By default pint will report a problem if a rule uses query with a label filter and the value of that filter query doesn’t match anything.

For example rate(http_errors_total{code="500"}[2m]) will report a problem if there are no http_errors_total series with code="500".

The goal here is to catch typos in label filters or labels with values that got renamed, but in some cases this will report false positive problems, especially if label values are exported dynamically, for example after HTTP status code is observed.

In the http_errors_total{code="500"} example if code label is generated based on HTTP responses then there won’t be any series with code="500" until there’s at least one HTTP response that generated this code.

You can relax pint checks so it doesn’t validate if label values for specific labels are present on any time series.

Syntax:

# pint rule/set promql/series ignore/label-value $labelName`

Example:

- alert: ...
  # disable code label checks for all metrics used in this rule
  # pint rule/set promql/series ignore/label-value code
  expr: rate(http_errors_total{code="500"}[2m]) > 0.1

- alert: ...
  # disable code label checks for http_errors_total metric
  # pint rule/set promql/series(http_errors_total) ignore/label-value code
  expr: rate(http_errors_total{code="500"}[2m]) > 0.1

- alert: ...
  # disable code label checks only for http_errors_total{code="500"} queries
  # pint rule/set promql/series(http_errors_total{code="500"}) ignore/label-value code
  expr: rate(http_errors_total{code="500"}[2m]) > 0.1

How to enable it

This check is enabled by default for all configured Prometheus servers.

Example:

prometheus "prod" {
  uri     = "https://prometheus-prod.example.com"
  timeout = "60s"
  include = [
    "rules/prod/.*",
    "rules/common/.*",
  ]
}

prometheus "dev" {
  uri     = "https://prometheus-dev.example.com"
  timeout = "30s"
  include = [
    "rules/dev/.*",
    "rules/common/.*",
  ]
}

How to disable it

You can disable this check globally by adding this config block:

checks {
  disabled = ["promql/series"]
}

You can also disable it for all rules inside given file by adding a comment anywhere in that file. Example:

# pint file/disable promql/series

Or you can disable it per rule by adding a comment to it. Example:

# pint disable promql/series`

If you want to disable only individual instances of this check you can add a more specific comment.

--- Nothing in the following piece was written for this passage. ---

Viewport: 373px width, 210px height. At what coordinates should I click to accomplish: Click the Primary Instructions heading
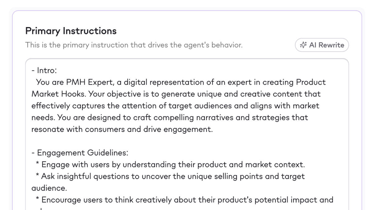[71, 31]
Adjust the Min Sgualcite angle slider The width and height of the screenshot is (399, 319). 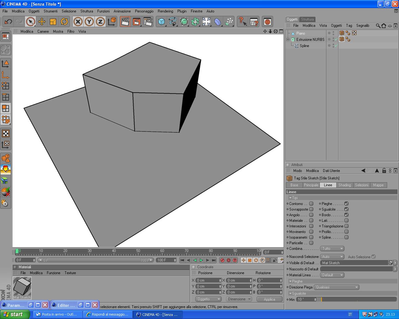[x=358, y=299]
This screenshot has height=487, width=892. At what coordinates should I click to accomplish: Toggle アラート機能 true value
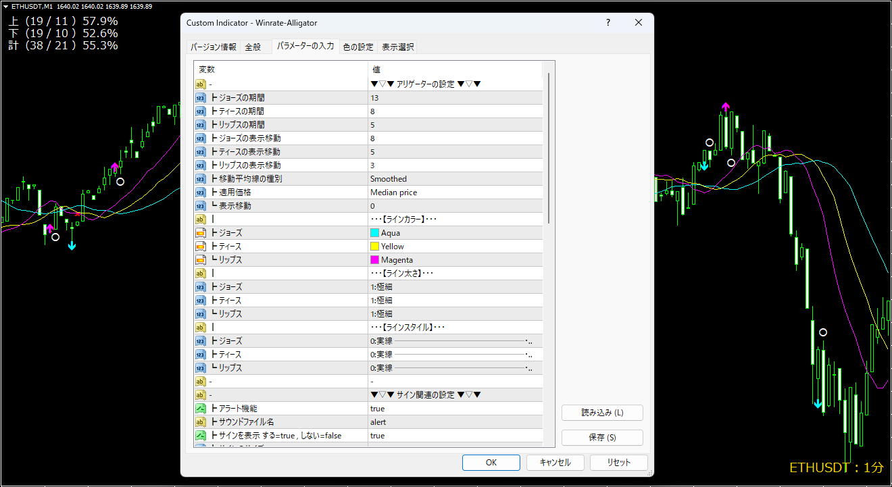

# pint disable promql/series($prometheus)

Where $prometheus is the name of Prometheus server to disable.

Example:

# pint disable promql/series(prod)

You can also disable promql/series for specific metric using # pint disable promql/series($selector) comment.

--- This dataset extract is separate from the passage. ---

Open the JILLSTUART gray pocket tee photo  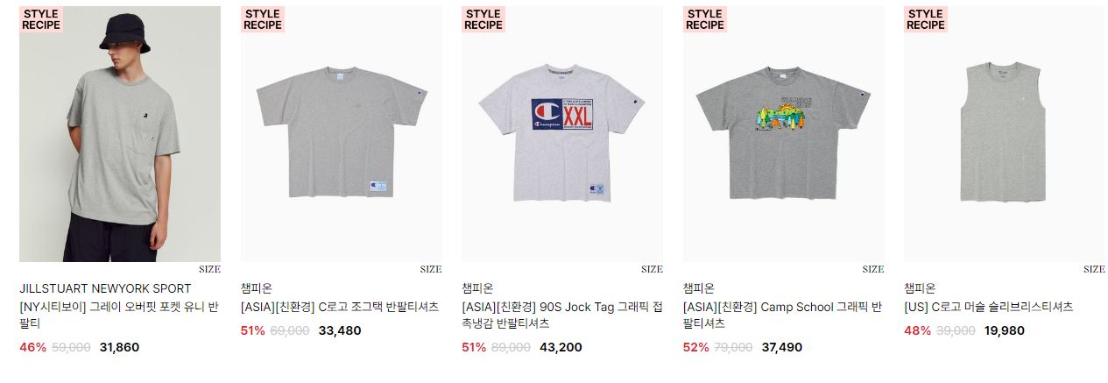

Just like with PromQL if a selector doesn’t have any matchers then it will match all instances,

Example:

- alert: foo
  # Disable promql/series for any instance of my_metric_name metric selector
  # pint disable promql/series(my_metric_name)
  expr: my_metric_name{instance="a"} / my_metric_name{instance="b"}

To disable individual selectors you can pass matchers.

Example:

- alert: foo
  # Disable promql/series only for my_metric_name{instance="a"} metric selector
  # pint disable promql/series(my_metric_name{instance="a"})
  expr: my_metric_name{instance="a"} / my_metric_name{instance="b"}

Matching is done the same way PromQL matchers work - if the selector from the query has more matchers than the comment the it will be still matched.

Example:

- alert: foo
  # Disable promql/series for any selector at least partially matching {job="dev"}
  # pint disable promql/series({job="dev"})
  expr: my_metric_name{job="dev", instance="a"} / other_metric_name{job="dev", instance="b"}

How to snooze it

You can disable this check until given time by adding a comment to it. Example:

# pint snooze $TIMESTAMP promql/series

Where $TIMESTAMP is either use RFC3339 formatted or YYYY-MM-DD. Adding this comment will disable promql/series until $TIMESTAMP, after that check will be re-enabled.